Un piano straordinario nazionale di contenimento per i cinghiali che, per l’Umbria, vale un prelievo annuale da 44 mila capi. L’input è stato recepito dalla Regione Umbria e ci sono le prime reazioni.
Ci ha pensato il commissario straordinario alla peste suina africana, Vincenzo Caputo, a dare il via al piano 2023-2028 di catture, abbattimento e smaltimento dei cinghiali. Per l’Umbria è previsto l’abbattimento da 24 mila capi in caccia collettiva/singola, 10 mila in caccia di selezione ed i restanti 10 mila in controllo. «A fronte di tali contingenti, che prevedono un incremento significativo di capi da abbattere, soprattutto in caccia di selezione e controllo, permangono criticità di natura gestionale, organizzativa e normativa legate alle diverse forme di prelievo del suide che limitano le capacità operative e il raggiungimento degli obiettivi prefissati dal Piano», sottolinea Confagricoltura Umbria. Che richiede a palazzo Donini di considerare alcune proposte: «Prima di tutto ridefinire il regime gestionale delle aree vocate e non vocate che dovrebbero trasformarsi in aree a gestione conservativa (aree boscate in cui è permessa la presenza di cinghiale a determinate densità) e aree di rimozione (aree agricole in cui la presenza del cinghiale è indesiderata). Inoltre, ruotare l’assegnazione dei settori di caccia contigui alle aree con incidenza di danni superiore alla media del distretto e/o in cui si verificano episodi di incidentalità stradale, prolungare l’orario della caccia di selezione da due ore prima dell’alba e fino alla mezzanotte consentendo l’utilizzo di ottiche notturne come già avviene in altre regioni (per esempio Emilia-Romagna, Lazio) e normare e avviare la caccia in girata, tecnica altamente selettiva e compatibile con la conservazione dell’altra fauna, che risulta particolarmente adeguata ad essere utilizzata nel territorio umbro caratterizzato dal tipico mosaico di aree agricole e aree boscate».
Inoltre – a parlare è il presidente di Confagricoltura Umbria Fabio Rossi – è di fondamentale importanza «quantificare in maniera definitiva la popolazione di cinghiale presente nel territorio regionale tramite utilizzo di tecniche moderne e ditte esterne.
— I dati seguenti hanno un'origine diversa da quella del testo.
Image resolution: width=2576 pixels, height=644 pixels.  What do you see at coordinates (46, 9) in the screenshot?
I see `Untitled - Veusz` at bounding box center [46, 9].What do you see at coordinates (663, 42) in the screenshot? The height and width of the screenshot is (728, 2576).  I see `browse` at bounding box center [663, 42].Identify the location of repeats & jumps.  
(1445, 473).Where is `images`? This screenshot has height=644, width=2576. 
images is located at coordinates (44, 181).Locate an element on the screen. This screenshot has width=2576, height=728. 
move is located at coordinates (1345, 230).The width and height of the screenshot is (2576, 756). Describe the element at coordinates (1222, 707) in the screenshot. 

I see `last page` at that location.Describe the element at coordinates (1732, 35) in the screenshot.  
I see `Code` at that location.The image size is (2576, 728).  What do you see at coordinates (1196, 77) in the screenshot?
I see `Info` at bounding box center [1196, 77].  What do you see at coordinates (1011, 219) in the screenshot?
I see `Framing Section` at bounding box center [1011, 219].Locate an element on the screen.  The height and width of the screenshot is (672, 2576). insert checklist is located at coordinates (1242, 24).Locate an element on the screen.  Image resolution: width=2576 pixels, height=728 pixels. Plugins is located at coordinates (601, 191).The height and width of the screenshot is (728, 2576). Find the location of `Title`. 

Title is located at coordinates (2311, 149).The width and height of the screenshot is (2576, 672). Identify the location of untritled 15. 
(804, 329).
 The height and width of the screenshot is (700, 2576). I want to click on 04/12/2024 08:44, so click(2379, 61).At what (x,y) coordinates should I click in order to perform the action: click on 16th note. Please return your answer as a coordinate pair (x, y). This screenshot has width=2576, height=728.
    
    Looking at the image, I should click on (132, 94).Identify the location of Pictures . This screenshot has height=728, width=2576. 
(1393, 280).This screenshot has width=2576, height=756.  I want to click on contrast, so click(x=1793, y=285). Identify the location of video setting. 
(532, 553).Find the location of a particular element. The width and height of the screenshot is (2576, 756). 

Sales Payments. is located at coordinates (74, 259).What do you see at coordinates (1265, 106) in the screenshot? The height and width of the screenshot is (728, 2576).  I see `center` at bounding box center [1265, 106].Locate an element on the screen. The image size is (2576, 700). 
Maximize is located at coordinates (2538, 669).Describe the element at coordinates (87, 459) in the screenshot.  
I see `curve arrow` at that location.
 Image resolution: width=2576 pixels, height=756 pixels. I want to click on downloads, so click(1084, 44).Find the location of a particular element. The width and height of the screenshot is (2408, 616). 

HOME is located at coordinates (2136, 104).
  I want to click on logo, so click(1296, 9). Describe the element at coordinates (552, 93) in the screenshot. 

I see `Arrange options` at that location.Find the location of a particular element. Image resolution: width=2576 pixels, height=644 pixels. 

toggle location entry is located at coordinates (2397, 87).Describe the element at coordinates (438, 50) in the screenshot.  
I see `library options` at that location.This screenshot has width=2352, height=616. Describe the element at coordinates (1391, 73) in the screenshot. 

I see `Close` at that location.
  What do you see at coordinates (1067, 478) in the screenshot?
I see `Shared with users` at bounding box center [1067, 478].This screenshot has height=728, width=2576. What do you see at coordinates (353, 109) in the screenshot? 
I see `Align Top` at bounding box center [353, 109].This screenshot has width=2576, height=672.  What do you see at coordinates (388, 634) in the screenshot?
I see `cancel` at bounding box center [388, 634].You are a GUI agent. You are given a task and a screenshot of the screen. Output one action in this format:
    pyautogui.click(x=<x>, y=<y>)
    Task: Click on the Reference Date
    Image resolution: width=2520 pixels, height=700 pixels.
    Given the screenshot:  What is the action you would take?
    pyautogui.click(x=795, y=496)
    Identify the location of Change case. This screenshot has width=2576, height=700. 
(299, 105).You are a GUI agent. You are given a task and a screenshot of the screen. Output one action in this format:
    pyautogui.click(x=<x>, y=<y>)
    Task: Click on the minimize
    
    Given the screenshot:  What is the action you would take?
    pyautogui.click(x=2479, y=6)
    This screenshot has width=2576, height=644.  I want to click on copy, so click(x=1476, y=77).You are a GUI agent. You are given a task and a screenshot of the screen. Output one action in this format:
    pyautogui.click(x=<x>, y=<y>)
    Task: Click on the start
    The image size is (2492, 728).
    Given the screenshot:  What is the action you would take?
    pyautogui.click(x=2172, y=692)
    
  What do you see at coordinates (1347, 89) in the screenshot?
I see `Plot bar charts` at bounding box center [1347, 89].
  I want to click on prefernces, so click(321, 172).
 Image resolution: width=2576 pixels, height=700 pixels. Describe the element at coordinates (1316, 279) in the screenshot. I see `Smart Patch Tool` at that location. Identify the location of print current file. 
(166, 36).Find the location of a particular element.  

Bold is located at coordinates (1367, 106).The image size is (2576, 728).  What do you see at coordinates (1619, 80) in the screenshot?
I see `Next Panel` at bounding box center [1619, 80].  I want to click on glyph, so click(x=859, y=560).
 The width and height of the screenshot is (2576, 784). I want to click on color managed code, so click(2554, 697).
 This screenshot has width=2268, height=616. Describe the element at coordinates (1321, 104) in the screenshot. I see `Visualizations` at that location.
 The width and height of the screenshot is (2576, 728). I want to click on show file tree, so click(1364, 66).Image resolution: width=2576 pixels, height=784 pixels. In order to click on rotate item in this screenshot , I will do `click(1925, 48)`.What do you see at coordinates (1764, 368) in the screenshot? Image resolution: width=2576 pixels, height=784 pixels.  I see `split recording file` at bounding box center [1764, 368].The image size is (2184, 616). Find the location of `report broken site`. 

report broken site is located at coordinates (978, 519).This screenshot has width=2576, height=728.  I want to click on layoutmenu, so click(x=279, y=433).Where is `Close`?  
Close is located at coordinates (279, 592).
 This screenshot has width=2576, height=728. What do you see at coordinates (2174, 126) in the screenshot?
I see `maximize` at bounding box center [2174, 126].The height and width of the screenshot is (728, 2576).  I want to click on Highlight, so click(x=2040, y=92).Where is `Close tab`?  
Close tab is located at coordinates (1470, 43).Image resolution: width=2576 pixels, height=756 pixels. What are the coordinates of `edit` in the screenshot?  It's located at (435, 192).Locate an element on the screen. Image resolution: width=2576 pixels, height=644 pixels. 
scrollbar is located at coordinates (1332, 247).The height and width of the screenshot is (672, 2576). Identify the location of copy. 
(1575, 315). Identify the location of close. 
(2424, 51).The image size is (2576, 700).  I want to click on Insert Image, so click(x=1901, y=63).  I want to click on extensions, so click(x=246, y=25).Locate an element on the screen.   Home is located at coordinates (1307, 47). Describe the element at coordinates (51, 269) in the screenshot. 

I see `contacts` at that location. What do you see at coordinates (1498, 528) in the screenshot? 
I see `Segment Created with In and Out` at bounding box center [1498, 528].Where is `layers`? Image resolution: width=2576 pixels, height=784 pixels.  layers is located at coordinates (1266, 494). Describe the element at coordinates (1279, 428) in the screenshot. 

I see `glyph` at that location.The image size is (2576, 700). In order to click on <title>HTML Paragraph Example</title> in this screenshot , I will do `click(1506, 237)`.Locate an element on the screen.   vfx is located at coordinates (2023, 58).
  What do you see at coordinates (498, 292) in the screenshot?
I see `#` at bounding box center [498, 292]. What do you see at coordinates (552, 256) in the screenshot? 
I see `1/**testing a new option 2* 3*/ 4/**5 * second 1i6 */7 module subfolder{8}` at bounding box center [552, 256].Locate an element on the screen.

Se è vero che i 44.000 capi previsti dal piano siano di fatto doppi rispetto agli abbattimenti dichiarati degli ultimi anni, è altrettanto vero che i capi realmente abbattuti negli anni passati sono molto superiori rispetto a quelli dichiarati, per cui l’obiettivo dei 44.000 capi rischia di essere di nuovo inadeguato alla riduzione della popolazione esistente. È apprezzabile, poi, il prolungamento del periodo della caccia collettiva, ma – prosegue Rossi – è opportuno che l’inizio vada fissato al 1° ottobre con termine al 31 gennaio, sia per limitare i danni alle colture presenti in campo ancora in ottobre come vite, mais, tabacco, nocciolo, sia per limitare al massimo la sovrapposizione con la caccia di selezione. Infine non è più procrastinabile la costruzione di un adeguato quadro normativo ed organizzativo, oltre a percorso certificato delle carni di selvaggina che possa permettere sia l’utilizzo corretto, salubre e consapevole da parte del consumatore finale, sia la crescita delle imprese del territorio umbro».